__OBJECTIVE__
Please extract every line in the entries below that contains the word "Open".

__INPUT ROWS__
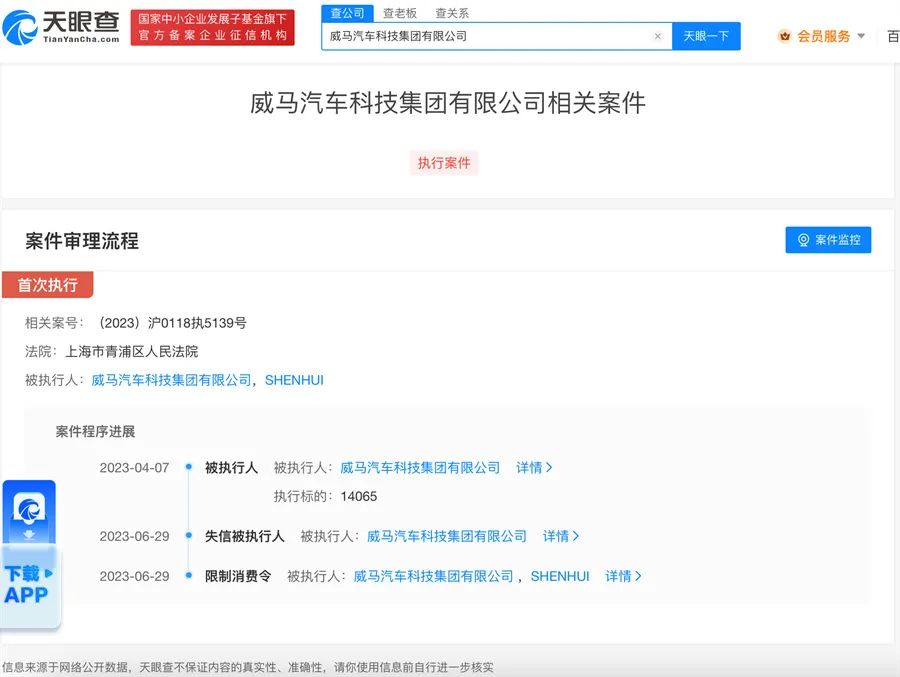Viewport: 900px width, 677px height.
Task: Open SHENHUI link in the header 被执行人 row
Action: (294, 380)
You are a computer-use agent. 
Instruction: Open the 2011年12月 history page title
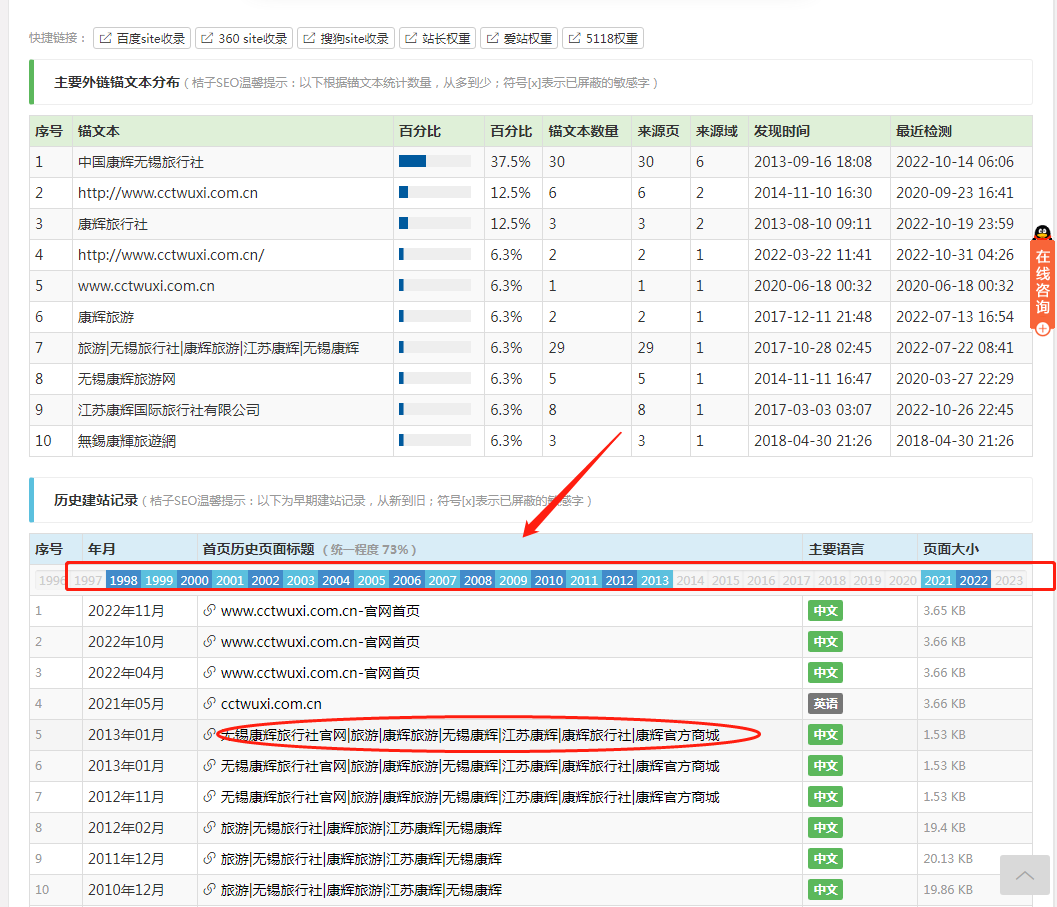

__EXERCISE RESULT__
Task: Open SHENHUI link in the header 被执行人 row
Instruction: Open the 2011年12月 history page title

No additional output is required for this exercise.